Alla fine delle sue riflessioni Canova si chiede se alla luce di questi risultati è possibile recuperare o costruire una nuova democrazia culturale in Italia… per quanto riguarda me, spero proprio di si… perchè non è mai troppo tardi per imparare.
E’ un testo di approfondimento culturale, solleva gli animi ma per questo molto, molto interessante. Te lo consiglio.

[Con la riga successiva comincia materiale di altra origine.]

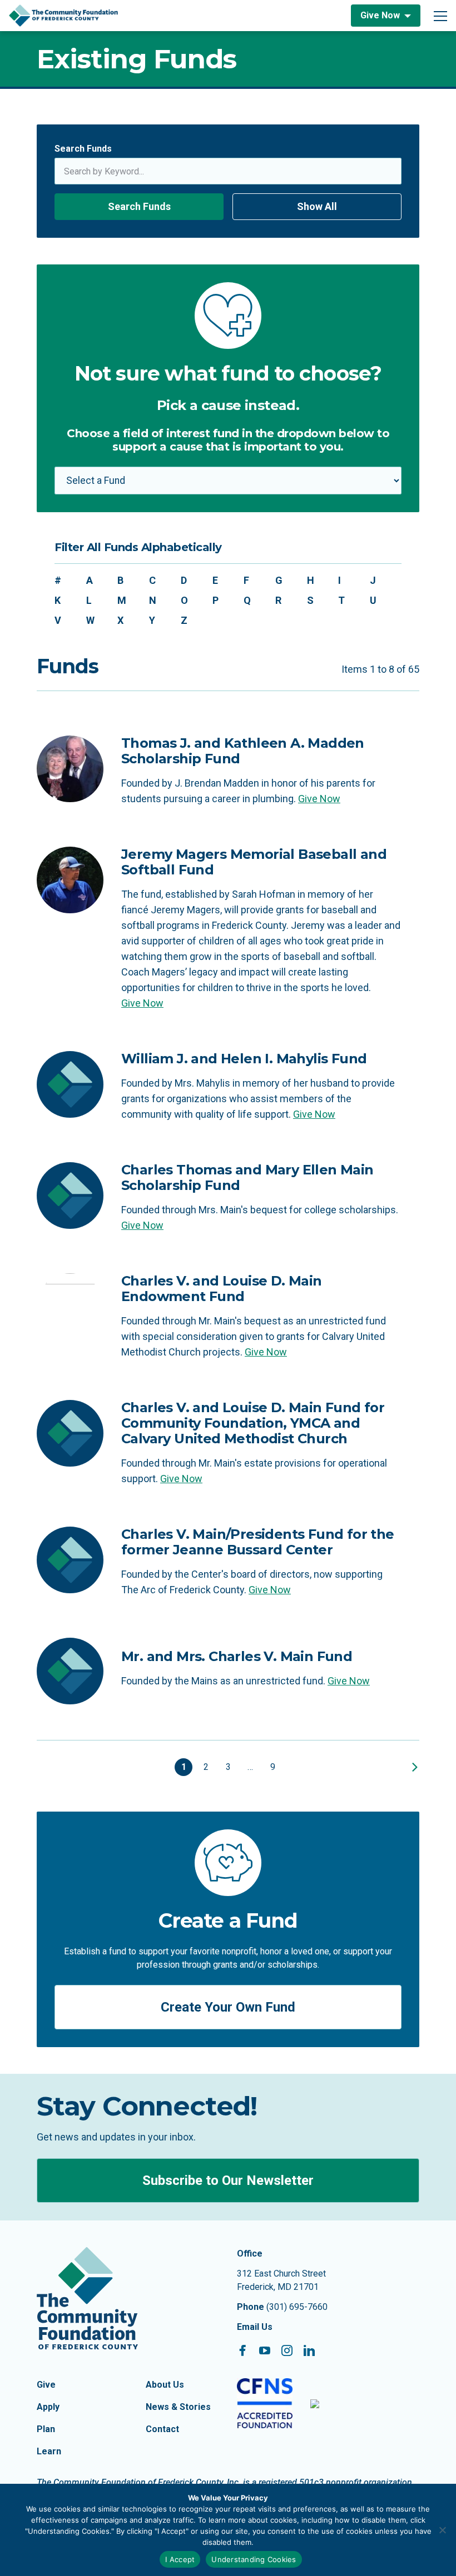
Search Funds (83, 148)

Peccato che in questo stesso volume l’autore, Gianni Canova, finisce per commettere un grave scambio di persona, un autore con un altro in una serie di brevi citazioni tratte da un libro contro le mostre d’arte, di Tomaso Montanari e Vincenzo Trione (“Contro le mostre”, Einaudi, Torino 2017). Canova si scaglia verso una presunta visione delle mostre d’arte, a suo giudizio elitaria e antidemocratica, che sarebbe presente nel libro di Montanari e Trione quasi fossero i paladini di una cultura critpica, difficile, elitaria. In realtà Canova finisce per confondere il senso del libro da parte di Montanari e Trione contro le mostre che, in realtà, si scagliava e si scaglia, invece, contro la banalizzazione dei saperi storico-artistici con mostre che non apportano nuovi progressi negli studi storico-artistici e con abbassamento dei livelli dei saperi. Ma non certamente una visione antidemocratica dell’arte. E ben sappiamo che Montanari, come Settis e Trione, ha sempre difeso la scientificità delle mostre d’arte attraverso una visione profondamente democratica e rigorosa dell’arte e della storia dell’arte, legata al dettato della nostra Costituzione della Repubblica, Artt. 9, 33, 21 ecc… Canova quando parla (in un paragrafo del proprio volume) di “Industria culturale”, invece, attacca frontalmente Montanari con diverse citazioni dal primo capitolo dell’einaudiano volumetto, ma non si accorge che invece il primo capitolo è stato scritto da Vincenzo Trione e quindi attacca, non sapendo di farlo, proprio Trione scambiandolo per Montanari (Cfr. G. Canova, “Ignorantocrazia…, pp. 65-69). Un attacco che ritengo del tutto superficiale, gratuito e fuori luogo.